Though President Putin’s concerns were interesting, Fane didn’t imagine for a moment that Victor Adler would have asked him here just to relay high-level Kremlin gossip emanating from a late-night session with a vodka bottle. He waited patiently, looking as if he had all the time in the world. No one would have guessed he had a dinner to go to.
“Tarkov claims he didn’t react when Stakhov started spouting about Putin. He just waited to see what would come next. It seems that Stakhov thought he didn’t believe him. It was then he told Tarkov about the plot.”
Fane raised an eyebrow and crossed one leg languidly across the other. Only those who knew him very well would realise this indicated a sudden raised interest. “Plot?” he asked mildly.
Adler nodded vigorously. For the first time, he looked around the room, which was slowly emptying as its occupants moved to the dining room or left for engagements elsewhere. He leant forward and spoke again in a lowered voice. “It has been decided to make a pre-emptive strike against the oligarchs. One of them is going to be silenced, pour encourager les autres . By removing one thorn in its side, the government intends to convey a very strong warning.”
“‘Silenced’?” asked Fane.
Adler merely shrugged in reply. They both knew what it meant.
“Here in England?” Fane asked casually, as if it happened all the time.
“Apparently.”
“Which oligarch has been selected for this privilege?” He kept his tone light, but he was watching Adler intently.
“That Tarkov couldn’t tell me. Not because he didn’t want to, but because he didn’t know. He said he had the distinct impression the plan hadn’t been finalised yet.”
“Would he be able to find out?”
Adler looked doubtful. “Probably not. He told me he phoned Stakhov a week later to ask him to lunch, but Stakhov didn’t take his call.”
Fane was thinking hard. “Wouldn’t they try and lure their target back to Russia? Surely, he’d be easier to deal with there than here.”
“Of course. But then it would lose its symbolic power. If they’re hoping to show that no enemy of the state is safe, wherever they live, it will happen abroad.”
“God knows it’s happened often enough before,” said Fane grimly. The Kremlin’s assassination of opponents overseas had a pedigree dating back to Trotsky’s murder. In Mexico, of all places. But then, thought Fane, the story might be nothing more than a rumour, inflated into certainty by too much vodka, relayed to Sir Victor for some Byzantine Muscovite motive, as impenetrable to British observers as tarot cards.
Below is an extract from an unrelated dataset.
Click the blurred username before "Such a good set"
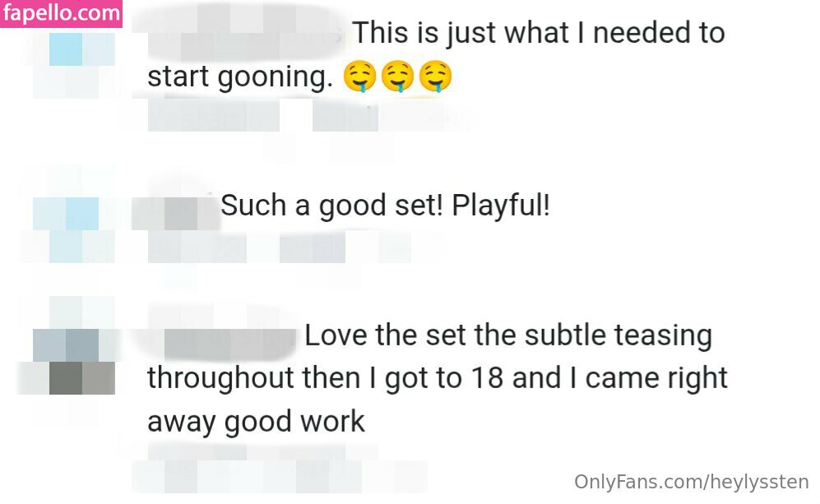 tap(174, 213)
And what about Sir Victor himself? He was not exactly a spring chicken, thought Fane, taking the last sip of his whisky. Might he not be mistaking some tittle-tattle for a state secret, out of some inflated sense of self-importance perhaps, or even incipient dottiness?
“Did he have any more specific information about this plot?”
“He said he had told me all he knew,” said Adler, and his dark, sad eyes were unwavering.
“If Tarkov attended this wedding in the summer, then he’s waited long enough to tell anyone.”
“I know. But I think it was only this autumn that Tarkov’s hopes of a job in the private sector were extinguished. After that, he decided to approach me.” Adler reached down and scooped up another handful of nuts. But he paused before popping them into his mouth. “I think Tarkov is intent on an old-fashioned act of revenge. Not professional perhaps, but perfectly understandable in personal terms. That’s why I believe him.”
Fane nodded. It made sense. He looked around the room and realised that he and Sir Victor were alone. “So,” Adler said shortly, “I was asked to communicate this to the appropriate person—someone who would know who should be informed. You and I have seen each other over the years, and I knew I could trust both your discretion and your judgement.”